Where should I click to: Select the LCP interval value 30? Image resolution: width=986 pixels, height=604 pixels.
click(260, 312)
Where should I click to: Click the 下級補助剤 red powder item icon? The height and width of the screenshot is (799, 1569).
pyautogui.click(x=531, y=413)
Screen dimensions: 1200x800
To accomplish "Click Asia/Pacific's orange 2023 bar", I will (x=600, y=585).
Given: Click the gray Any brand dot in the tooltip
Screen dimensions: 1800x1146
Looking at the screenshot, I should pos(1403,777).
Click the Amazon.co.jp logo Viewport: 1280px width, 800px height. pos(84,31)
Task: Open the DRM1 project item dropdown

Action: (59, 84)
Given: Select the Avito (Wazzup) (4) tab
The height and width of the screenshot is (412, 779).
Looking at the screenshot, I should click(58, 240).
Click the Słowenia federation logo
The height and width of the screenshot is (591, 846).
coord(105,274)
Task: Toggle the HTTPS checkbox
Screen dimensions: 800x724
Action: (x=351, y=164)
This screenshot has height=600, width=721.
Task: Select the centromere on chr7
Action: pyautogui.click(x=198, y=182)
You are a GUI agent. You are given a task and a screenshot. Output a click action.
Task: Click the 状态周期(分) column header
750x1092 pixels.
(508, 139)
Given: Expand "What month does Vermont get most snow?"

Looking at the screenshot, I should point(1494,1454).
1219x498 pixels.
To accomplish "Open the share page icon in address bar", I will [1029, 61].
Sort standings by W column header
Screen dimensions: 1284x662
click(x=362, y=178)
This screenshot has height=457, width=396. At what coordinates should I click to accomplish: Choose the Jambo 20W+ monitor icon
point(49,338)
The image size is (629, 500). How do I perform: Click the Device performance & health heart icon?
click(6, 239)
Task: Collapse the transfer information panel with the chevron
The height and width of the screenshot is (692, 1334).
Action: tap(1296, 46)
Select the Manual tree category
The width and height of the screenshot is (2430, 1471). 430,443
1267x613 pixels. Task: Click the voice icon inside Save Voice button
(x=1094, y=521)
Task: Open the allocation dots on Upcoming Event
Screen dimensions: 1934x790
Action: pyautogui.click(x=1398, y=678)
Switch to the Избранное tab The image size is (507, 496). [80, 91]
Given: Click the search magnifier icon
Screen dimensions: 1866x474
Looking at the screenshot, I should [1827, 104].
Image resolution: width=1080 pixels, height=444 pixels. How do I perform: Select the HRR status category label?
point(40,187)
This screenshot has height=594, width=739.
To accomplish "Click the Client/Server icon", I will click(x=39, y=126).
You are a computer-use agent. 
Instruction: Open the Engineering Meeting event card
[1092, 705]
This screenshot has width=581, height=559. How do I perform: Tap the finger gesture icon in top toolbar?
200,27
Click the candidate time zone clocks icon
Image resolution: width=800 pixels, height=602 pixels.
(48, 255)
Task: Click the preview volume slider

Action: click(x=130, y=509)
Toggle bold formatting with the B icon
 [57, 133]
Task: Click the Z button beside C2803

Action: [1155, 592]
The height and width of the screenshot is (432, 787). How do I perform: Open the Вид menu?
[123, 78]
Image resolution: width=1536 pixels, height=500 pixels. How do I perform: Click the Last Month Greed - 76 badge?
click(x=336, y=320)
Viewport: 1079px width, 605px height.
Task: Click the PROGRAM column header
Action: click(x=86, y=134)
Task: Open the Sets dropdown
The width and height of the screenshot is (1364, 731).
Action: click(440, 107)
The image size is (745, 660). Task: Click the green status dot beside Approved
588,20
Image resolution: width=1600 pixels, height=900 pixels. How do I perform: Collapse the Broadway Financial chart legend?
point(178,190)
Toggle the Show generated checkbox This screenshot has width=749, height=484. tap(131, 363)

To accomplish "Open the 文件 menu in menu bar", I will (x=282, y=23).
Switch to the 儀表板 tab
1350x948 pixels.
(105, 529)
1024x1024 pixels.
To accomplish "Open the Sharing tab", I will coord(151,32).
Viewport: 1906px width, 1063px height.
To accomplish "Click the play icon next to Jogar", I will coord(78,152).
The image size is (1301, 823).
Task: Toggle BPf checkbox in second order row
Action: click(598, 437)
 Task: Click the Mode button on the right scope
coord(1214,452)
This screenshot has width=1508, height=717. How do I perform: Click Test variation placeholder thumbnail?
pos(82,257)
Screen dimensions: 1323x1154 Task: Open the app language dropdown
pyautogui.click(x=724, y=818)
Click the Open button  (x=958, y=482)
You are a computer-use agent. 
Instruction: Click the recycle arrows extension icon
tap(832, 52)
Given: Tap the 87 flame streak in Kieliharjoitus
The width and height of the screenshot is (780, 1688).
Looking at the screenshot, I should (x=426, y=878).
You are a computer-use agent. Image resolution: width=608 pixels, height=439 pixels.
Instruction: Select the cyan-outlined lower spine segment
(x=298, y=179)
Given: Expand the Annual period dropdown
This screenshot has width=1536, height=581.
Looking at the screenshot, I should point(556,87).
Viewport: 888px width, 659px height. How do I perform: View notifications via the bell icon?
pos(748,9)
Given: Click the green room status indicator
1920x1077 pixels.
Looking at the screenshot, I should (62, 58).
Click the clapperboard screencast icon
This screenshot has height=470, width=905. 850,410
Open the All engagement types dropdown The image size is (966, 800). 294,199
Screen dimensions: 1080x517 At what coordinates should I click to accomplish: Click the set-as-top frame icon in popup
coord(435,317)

What the task asks: Could you rescale the items in the part that opens with the line containing "Screen dimensions: 1323x1154" and closes with the line containing "tap(832, 52)"? Write out every line of that part again, requests included, multiplying each coordinate in the answers by 2 and rounding to whole numbers with halves rounded up, and leave every other number unchanged.

Output of the exercise:
Screen dimensions: 1323x1154 Task: Open the app language dropdown
pyautogui.click(x=1448, y=1636)
Click the Open button  (x=1916, y=964)
You are a computer-use agent. 
Instruction: Click the recycle arrows extension icon
tap(1664, 104)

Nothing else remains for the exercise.